This is the traditional cousin camp night where everybody
gathers at the end of one day to walk about a half-mile in the dark with
flashlights over the neighboring hillside to the old cemetery for
Descanso. It seems that the older boys
don't like to do this because they've 'already been there.' Right.
About thirty of us started off about eight o'clock in at night, on an old roadbed over a
gravelly hillside of meadows and olive trees, eucalyptus trees and
sagebrush. First we had to go through a
barbed-wire fence, which was kind of daunting for us older people who kept
getting stuck on the barbs, but the kids held the wires apart so we wouldn't
have to live there forever.
We proceeded very slowly so nobody would trip in the
darkness, until we got to the cemetery proper, which holds about 100 people. Now Cousin Jill, prepared beforehand, said a
person's name who was buried there, and everybody scurried about with their
flashlights to find that particular person's headstone. When the headstone was found, the finder
received a one-dollar prize, then Jill told everybody about the person in the
grave—like the dates they arrived in Descanso, why they came and where they
came from, whatever other information she was able to find out about these pioneers. Then she said another name and everybody
scrambled around to find that headstone as well. She did this about eight times which cost her
eight dollars. The last two people had
been killed, one by the other, so the ghost stories started and anybody who
wanted to tell a frightening story could do so on the way back in the dark and
through the fences.
As we looked up into the creepy trees we found a body
hanging, swinging back and forth on his rope.

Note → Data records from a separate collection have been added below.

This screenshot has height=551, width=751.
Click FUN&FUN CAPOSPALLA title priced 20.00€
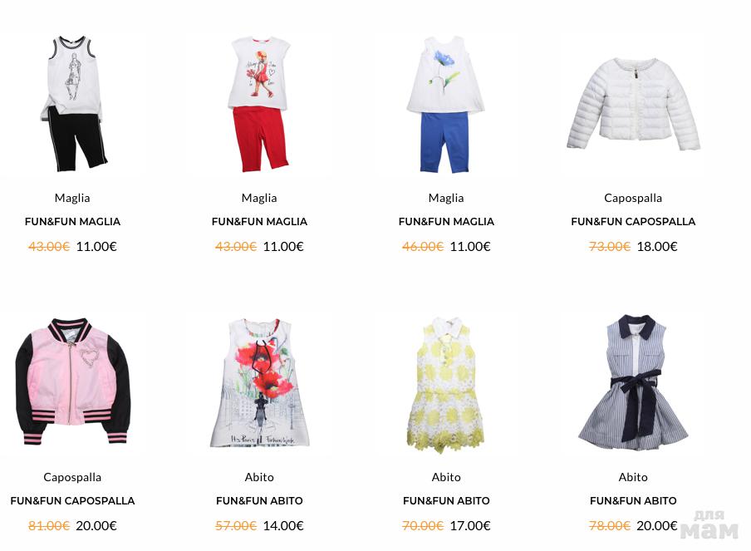coord(72,500)
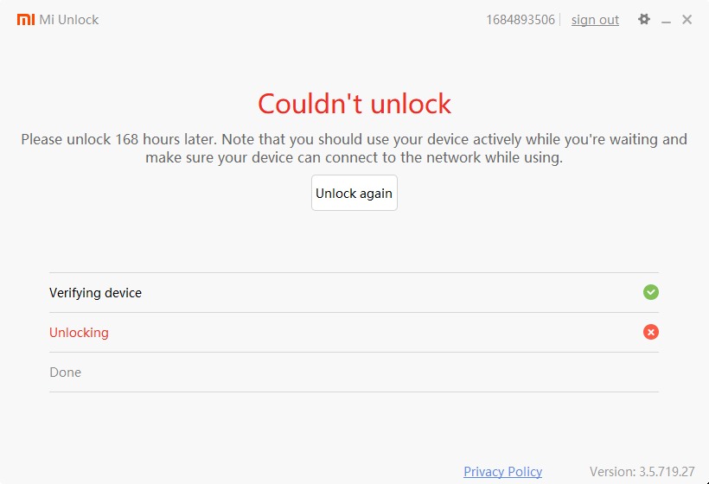Select the red Unlocking step label
This screenshot has width=709, height=484.
[x=79, y=333]
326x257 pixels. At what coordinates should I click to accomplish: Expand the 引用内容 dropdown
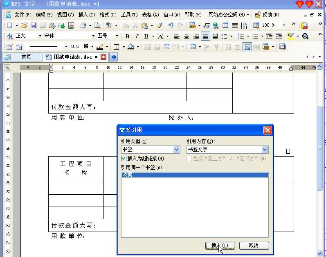(x=265, y=150)
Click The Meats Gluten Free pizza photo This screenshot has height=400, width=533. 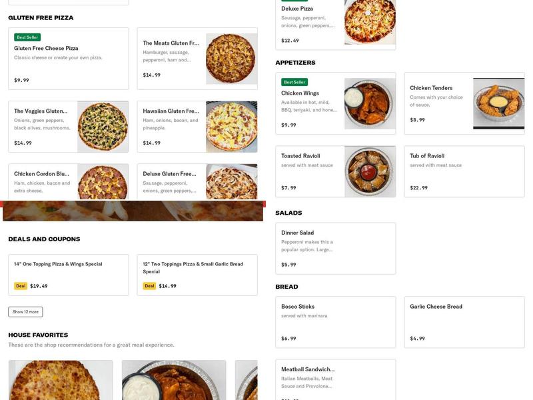[232, 60]
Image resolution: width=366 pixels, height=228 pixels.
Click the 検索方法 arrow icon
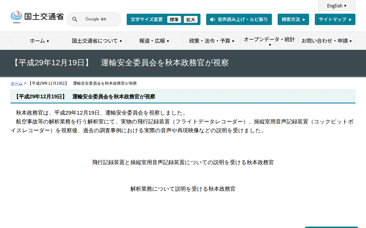point(304,19)
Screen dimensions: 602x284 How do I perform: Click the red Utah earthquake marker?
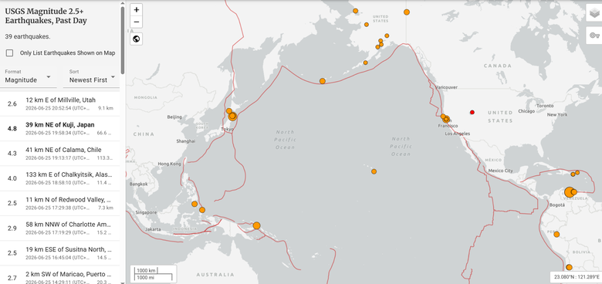tap(472, 112)
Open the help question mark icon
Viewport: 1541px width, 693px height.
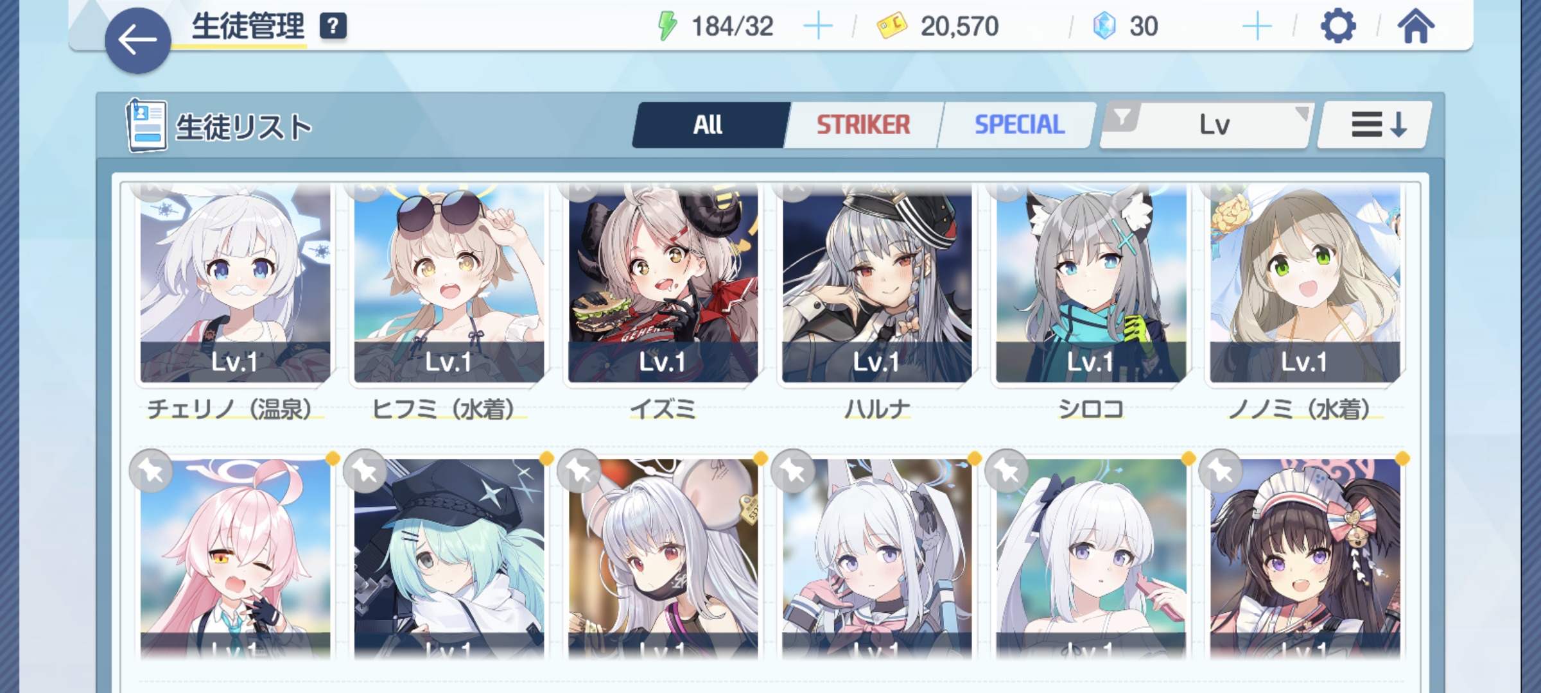333,26
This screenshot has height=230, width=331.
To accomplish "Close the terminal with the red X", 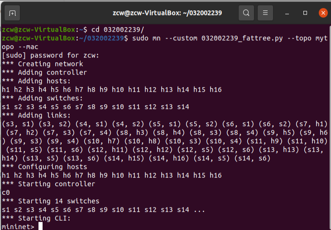I will point(323,13).
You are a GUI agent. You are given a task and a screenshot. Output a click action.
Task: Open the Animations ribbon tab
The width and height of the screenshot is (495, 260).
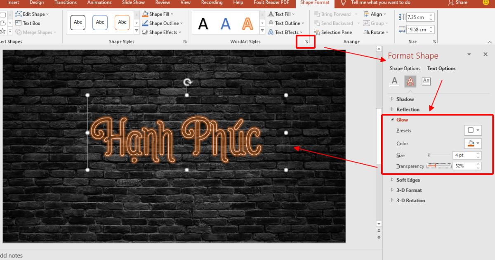coord(99,3)
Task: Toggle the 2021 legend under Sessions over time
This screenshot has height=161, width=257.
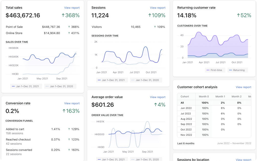Action: click(x=112, y=80)
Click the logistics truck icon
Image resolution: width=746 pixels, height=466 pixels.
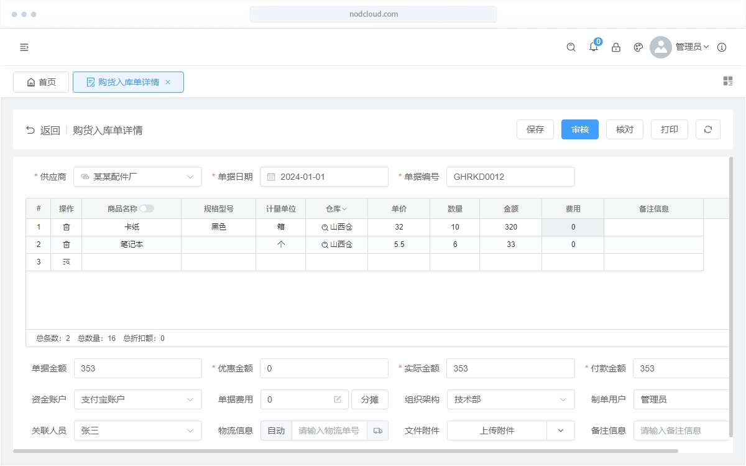pos(377,431)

It was a dummy that the big boys managed to hang in the tree to
entertain us on our way back. That's
when a small hand slipped into mine.
Three-year-old cousin Joshua told me quietly..."I'm scared." Then the "body" dropped out of the
tree on to the ground and his head rolled off, so I could show Joshua the body
wasn't real and had been put there just to scare us. Then we found rocks with blood on them that
Joshua was concerned about. But cousin
Suzanna tasted the "blood" and announced it was fake so the little
kids wouldn't have to worry.
We got back to camp about nine thirty, just in time for the
campfire cousin Christopher had started so the big kids could sit around it and
the ghost stories could get serious. The
little kids all went to the big cousins and sat on them until they got carried
off to their tents as they fell asleep.